8 Mart 1857 tarihinde ABD' nin New York kentinde 40.000 dokuma işçisi daha iyi çalışma koşulları istemiyle bir tekstil fabrikasında greve başladı. Ancak polisin işçilere saldırması ve işçilerin fabrikaya kilitlenmesi, arkasından da çıkan yangında işçilerin fabrika önünde kurulan barikatlardan kaçamaması sonucunda 129 kadın işçi can verdi. İşçilerin cenaze törenine 10.000'i aşkın kişi katıldı.
26 - 27 Ağustos 1910 tarihinde Danimarka' nın Kopenhag kentinde 2. Enternasyonale bağlı kadınlar toplantısında (Uluslararası Sosyalist Kadınlar Konferansı) Almanya Sosyal Demokrat Partisi önderlerinden Clara Zetkin, 8 Mart 1857 tarihindeki tekstil fabrikası yangınında ölen kadın işçiler anısına 8 Mart' ın "Internationaler Frauentag" (International Women's Day - Dünya Kadınlar Günü) olarak anılması önerisini getirdi ve öneri oy birliğiyle kabul edildi.
Türkiye' de 8 Mart Dünya Kadınlar Günü ilk kez 1921 yılında "Emekçi Kadınlar Günü" olarak kutlanmaya başlandı. Tarihin 8 Mart olarak saptanışı 1921'de Moskova' da gerçekleştirilen 3. Uluslararası Kadınlar Konferansı' nda (3. Enternasyonal Komünist Partiler Toplantısı) gerçekleşti.
1960' lı yılların sonunda Amerika Birleşik Devletleri' nde de anmaya başlanmasıyla daha güçlü bir şekilde gündeme geldi. Birleşmiş Milletler Genel Kurulu, 16 Aralık 1977 tarihinde 8 Mart' ın "Dünya Kadınlar Günü" olarak anılmasını kabul etti.
Hayatımızın her anında olan kadınlarımız. Saçı uzun aklı kısa, eksik etek, elinin hamuruyla erkek işine karışma, karnından sıpayı sırtından sopayı eksik etme, kaşık düşmanı, çocuklarımın anası evimin kadını, kadının yeri kocasının yanı, kadın erkeğin elinin kiri, karı gibi kırıtma, karı gibi konuşma, bayanlığını bil denilen. Annemiz, ablamız, kız kardeşimiz, eşimiz, kızımız, halamız, teyzemiz, babaannemiz, anneannemiz. Aslında yazılacak, söylenecek o kadar çok şey var ki..
Tarkan'ın, 8 Mart Dünya Emekçi Kadınlar Günü ile ilgili 2013 yılı mesajı biraz da olsa benim hislerime tercüman sanırım:
8 Mart Dünya Kadınlar Günü, aslında takvimimizin çok derin acılarla yüklü bir günüdür ve kutlanacak bir gün de değildir bence…
Anneyi, anneliği kutsal sayan bu toplumda erkekler ne yazık ki hâlâ kadınları, kızları öldürüyor!
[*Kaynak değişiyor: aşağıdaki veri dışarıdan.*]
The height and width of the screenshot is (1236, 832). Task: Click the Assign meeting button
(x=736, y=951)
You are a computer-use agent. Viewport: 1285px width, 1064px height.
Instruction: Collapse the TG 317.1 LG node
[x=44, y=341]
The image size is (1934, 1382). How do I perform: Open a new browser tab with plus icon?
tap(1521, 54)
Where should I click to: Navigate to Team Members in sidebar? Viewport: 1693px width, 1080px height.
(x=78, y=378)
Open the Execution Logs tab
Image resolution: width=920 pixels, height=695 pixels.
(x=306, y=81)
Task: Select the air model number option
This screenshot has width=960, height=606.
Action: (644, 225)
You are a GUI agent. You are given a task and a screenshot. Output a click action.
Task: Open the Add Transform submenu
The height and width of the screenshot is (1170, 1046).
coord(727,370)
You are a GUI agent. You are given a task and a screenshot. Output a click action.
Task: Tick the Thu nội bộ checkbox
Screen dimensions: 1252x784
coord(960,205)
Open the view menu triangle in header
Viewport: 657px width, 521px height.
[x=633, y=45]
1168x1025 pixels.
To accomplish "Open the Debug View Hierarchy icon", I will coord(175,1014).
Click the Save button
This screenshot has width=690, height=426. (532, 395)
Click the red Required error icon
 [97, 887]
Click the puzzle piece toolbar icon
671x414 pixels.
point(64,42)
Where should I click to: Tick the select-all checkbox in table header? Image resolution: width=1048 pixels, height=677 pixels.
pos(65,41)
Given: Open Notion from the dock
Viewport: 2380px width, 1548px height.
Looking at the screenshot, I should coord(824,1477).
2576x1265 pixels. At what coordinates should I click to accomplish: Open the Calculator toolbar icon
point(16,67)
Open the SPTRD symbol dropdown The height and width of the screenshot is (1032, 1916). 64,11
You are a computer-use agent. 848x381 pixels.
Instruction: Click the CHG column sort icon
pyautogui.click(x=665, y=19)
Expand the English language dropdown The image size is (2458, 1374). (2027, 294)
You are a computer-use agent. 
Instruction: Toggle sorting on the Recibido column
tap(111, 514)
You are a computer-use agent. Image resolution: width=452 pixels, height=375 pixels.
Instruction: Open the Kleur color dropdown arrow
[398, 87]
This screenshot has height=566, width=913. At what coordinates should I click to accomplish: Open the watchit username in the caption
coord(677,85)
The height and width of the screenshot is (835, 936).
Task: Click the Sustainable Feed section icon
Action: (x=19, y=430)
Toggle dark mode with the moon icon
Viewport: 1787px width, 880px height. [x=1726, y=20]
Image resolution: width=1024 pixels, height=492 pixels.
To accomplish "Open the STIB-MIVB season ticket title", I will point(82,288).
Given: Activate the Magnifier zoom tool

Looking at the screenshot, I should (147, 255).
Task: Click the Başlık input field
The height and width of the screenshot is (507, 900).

Bu çelişkiyi anlamak mümkün değil!
Bir yandan annesini, anneliği kutsuyor; diğer yandan başka annelere, anne adaylarına işkence ediyor, dövüyor. Hatta emeklerini sonuna kadar sömürüyor. Onların özgürlüğünü ellerinden alıyor. Kutsalla namus arasında sıkışmış bir erkekliğin zorbalığı tetikleyen hastalıklı zihnidir bu…
Öyle bir erkek zihni oluşturulmuş ki, sadece kendi var oluşunu kabul ediyor; yakınlarındaki kadınlara, kendi izni ve onayı dışında var olma, gelişme, düşünme, hissetme, konuşma şansı tanımıyor... Onaylamadığı bir durumla karşılaşınca da, zihninin doğruladığı herhangi bir gerekçeye sığınıp onlara her türlü şiddeti uyguluyor, hatta öldürüyor, bazen de diri diri toprağa gömüyor…
Bu günün kutlanması için;
Erkek zulmüne uğramakta olan bütün kadınların acılarının dinmesi, ölüm ve şiddet riskinden kurtulmaları, çocuk gelinlerin kurtarılmaları ve bütün kadınların özgürleşmeleri gerekir...
Hukukun, şiddete maruz kalan kadınları daha fazla desteklemesi gerekir...
Hepimizin, kadınlara uygulanan şiddete karşı bilinçlenmesi ve sonuna kadar savaşması gerekir...
8 Mart, ancak o zaman kutlanacak bir gün olur...
Tarkan/8 Mart 2013
Taciz, tecavüz, şiddet, cinayet, ayrımcılığın olmadığı, kadınlar için daha güvenilir, ferah, istihdamlı, yaşanabilir bir ülke dileğiyle.